My landlord is overcharging me for rent and electricity and refuses to show bill what actions can I take against him ?
1 attorney answer
Dear Wyandanch Tenant:
A basement apartment in a single family home cannot be a legal rental unit. An illegal dwelling usually means the landlord cannot rent and so cannot have a tenant. What makes the unit illegal? For one, there is no rental permit; because the basement apartment is not a lawful housing accommodation. A second reason the basement is an illegal dwelling is because it does not exist on the building Certificate of Occupancy. Amazingly, in some locations in Nassau and Suffolk Counties a landlord may have a claim for rent even when renting an apartment that is not described on the Certificate of Occupancy, and is illegal to rent. In many jurisdictions an owner must secure a rental permit for any rental unit. An "illegal" unit will not allow for a legal rental since a rental permit will not issue. So you rented an illegal apartment and may still owe rent to the landlord but the landlord may get into trouble with code enforcement authorities.

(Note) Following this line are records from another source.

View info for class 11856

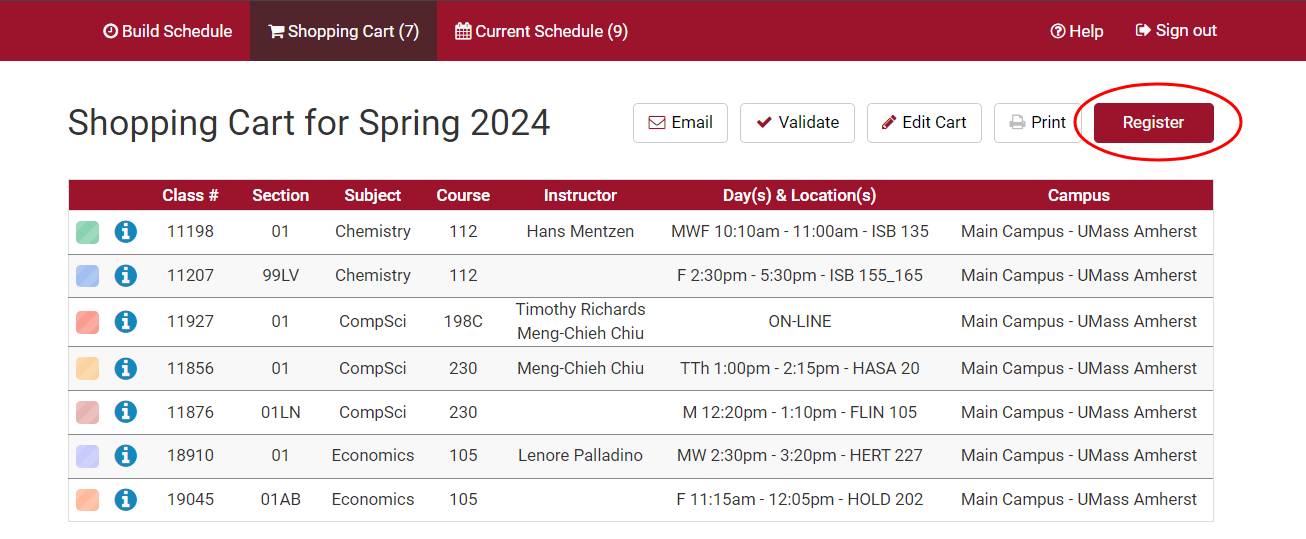click(x=125, y=369)
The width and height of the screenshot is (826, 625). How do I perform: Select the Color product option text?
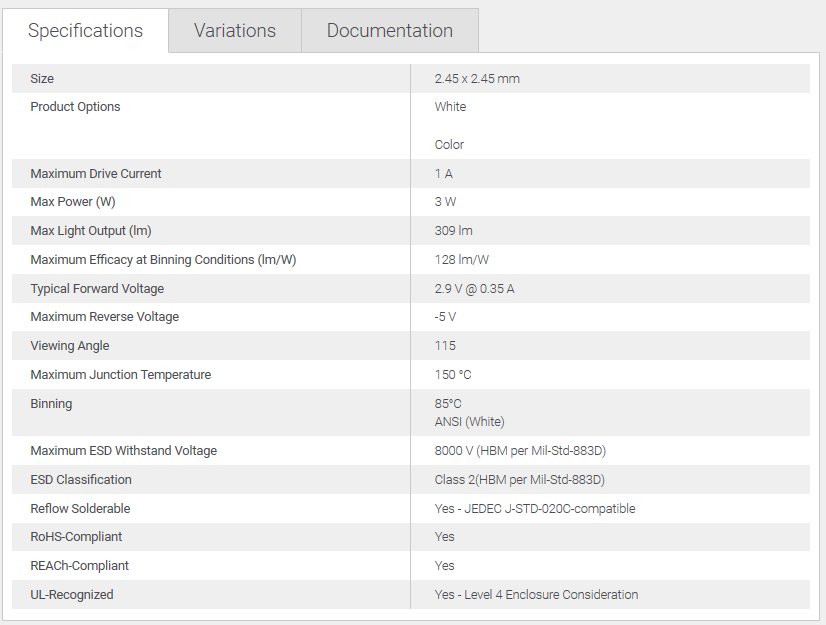tap(449, 145)
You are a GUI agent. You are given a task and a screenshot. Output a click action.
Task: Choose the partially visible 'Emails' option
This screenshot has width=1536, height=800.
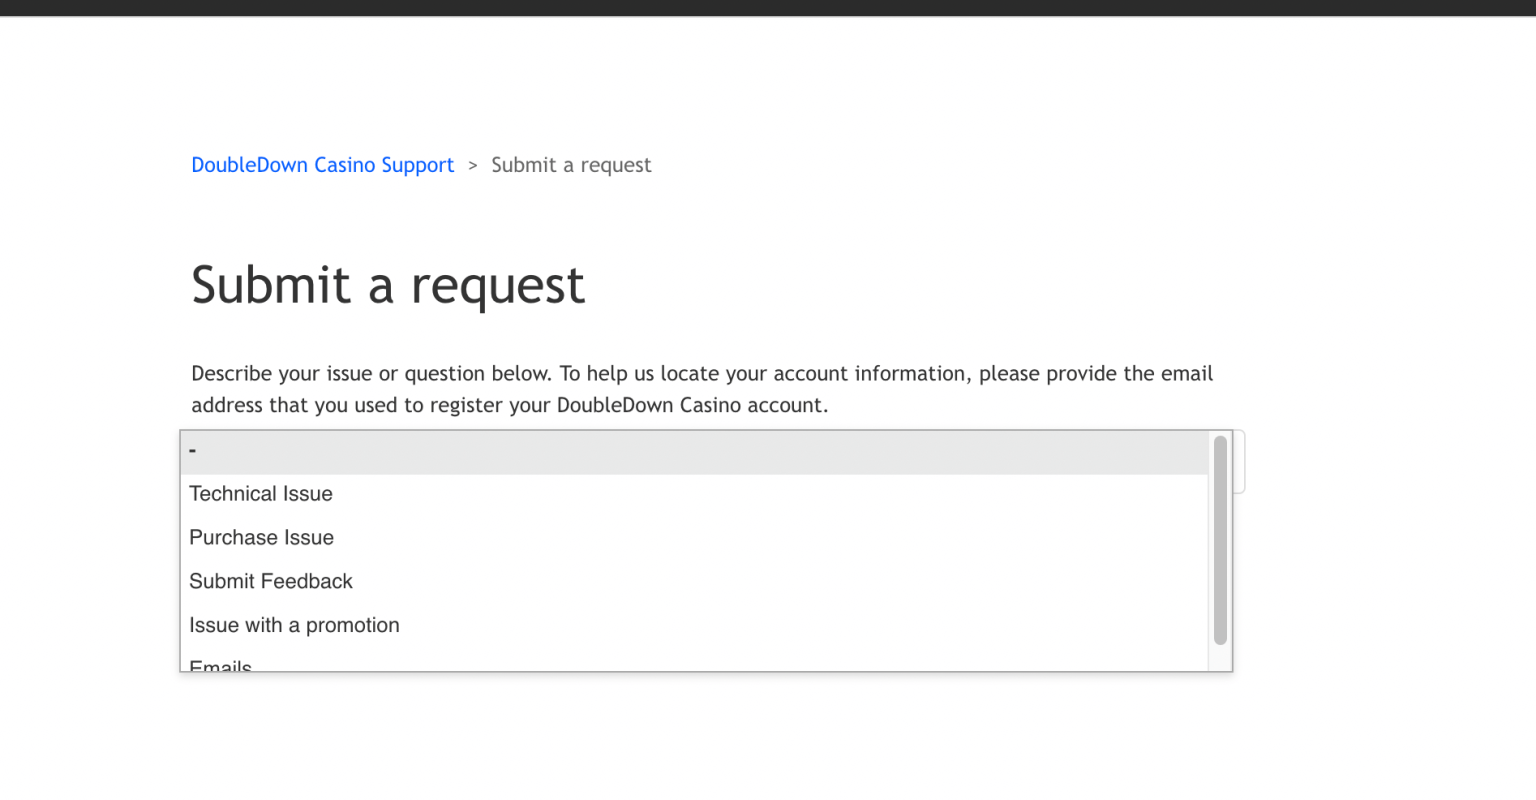[221, 665]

In any case, in a rental market that is "free" from government regulation, the tenant and landlord decide on the rent charged. There is nothing wrong charging a tenant double or even triple the market rent if the tenant had no problem agreeing to an exorbitant rent.

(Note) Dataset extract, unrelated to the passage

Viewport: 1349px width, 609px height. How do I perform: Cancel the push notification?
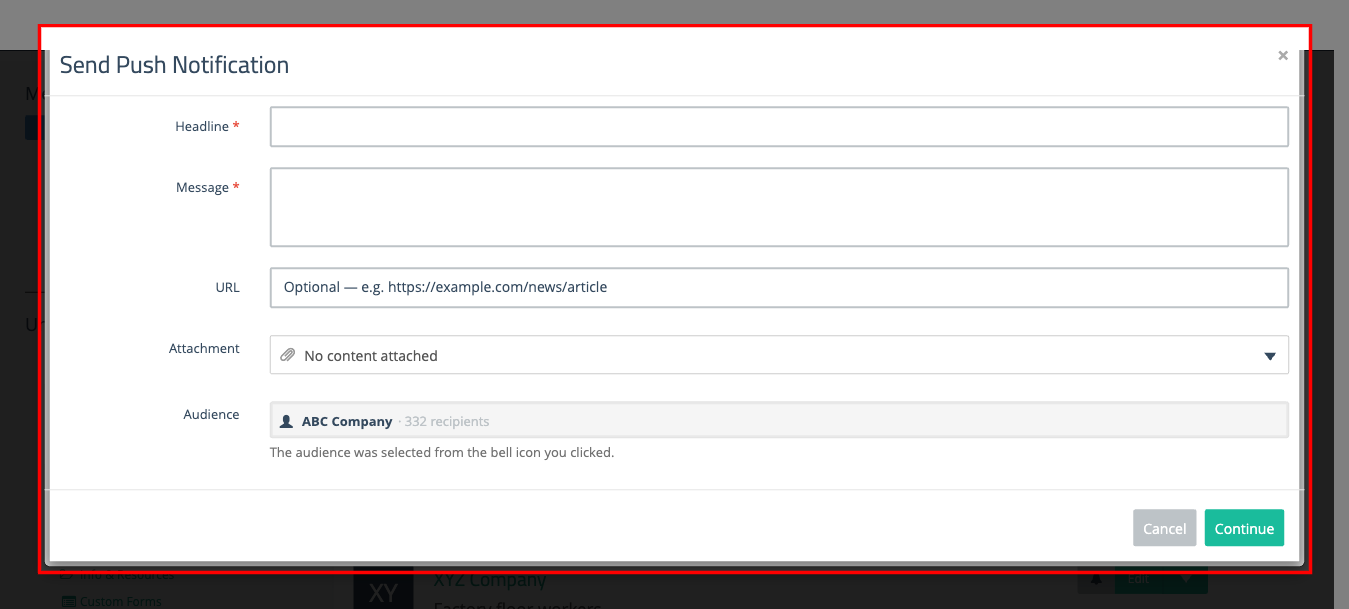[1164, 528]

The right to charge for electricity is likely described in the lease. If the lease did not require the landlord to show utility bills to the tenant, then the tenant is not going to see those bills. Since your basement apartment in the house is an illegal dwelling there is no separate meter to measure your electrical use and cost. The landlord can make up whatever pass along cost to you for your two room apartment.